--- What is expected ---
Without including any pictures, write out all the entries exactly.

--- Data for this exercise ---
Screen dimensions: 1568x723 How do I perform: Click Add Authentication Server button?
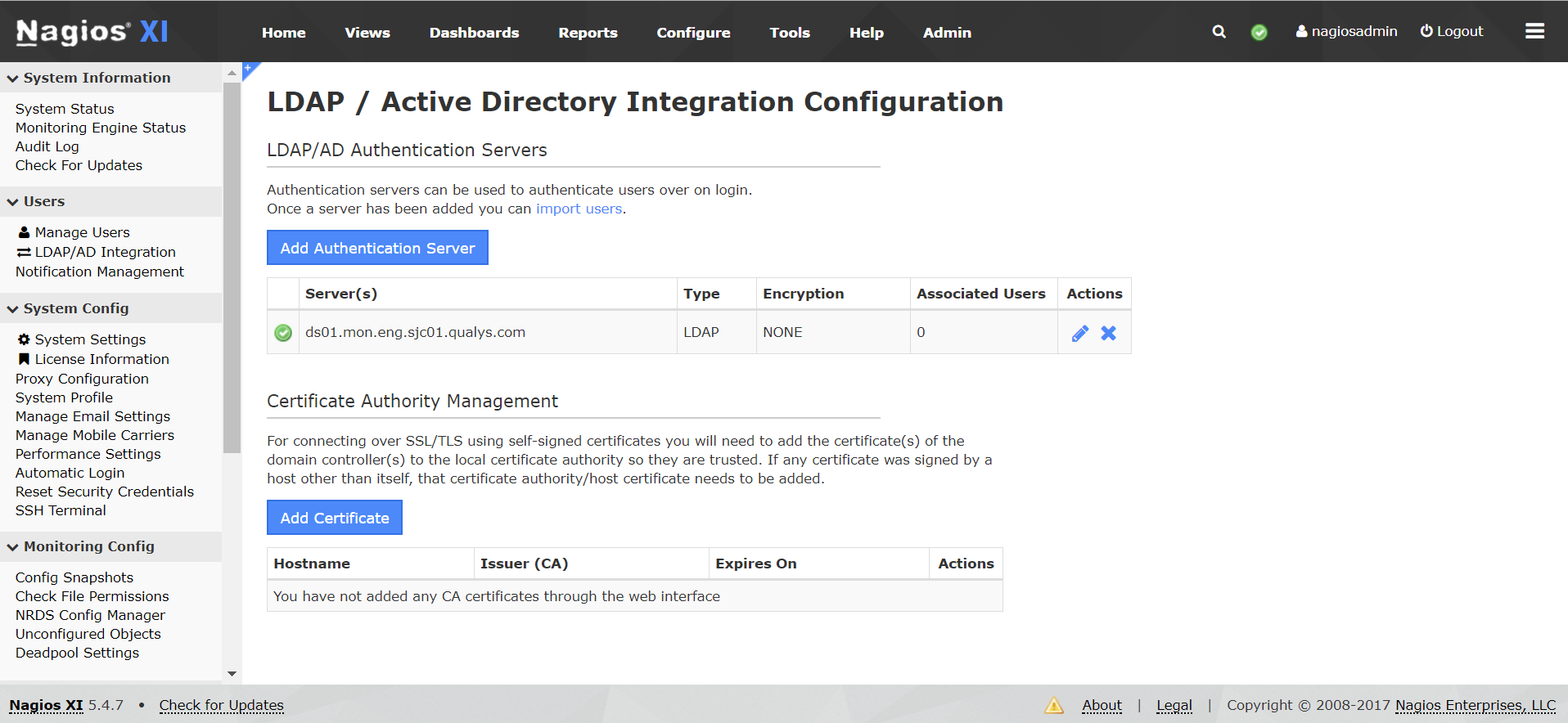[377, 248]
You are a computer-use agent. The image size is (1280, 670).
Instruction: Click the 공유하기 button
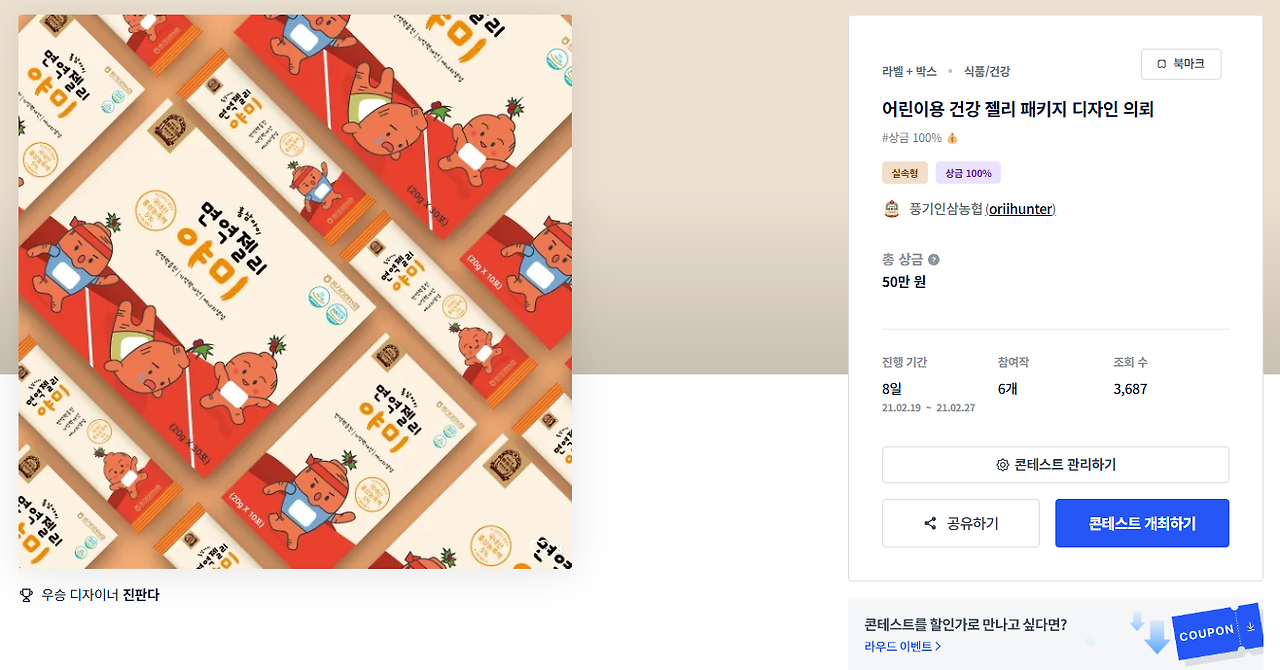pyautogui.click(x=961, y=524)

--- Completed task ---
Screen dimensions: 1568x723 How do I perform: Click Add Authentication Server button?
[377, 248]
You are a computer-use agent. The image size is (1280, 670).
Instruction: Click the 공유하기 button
pyautogui.click(x=961, y=524)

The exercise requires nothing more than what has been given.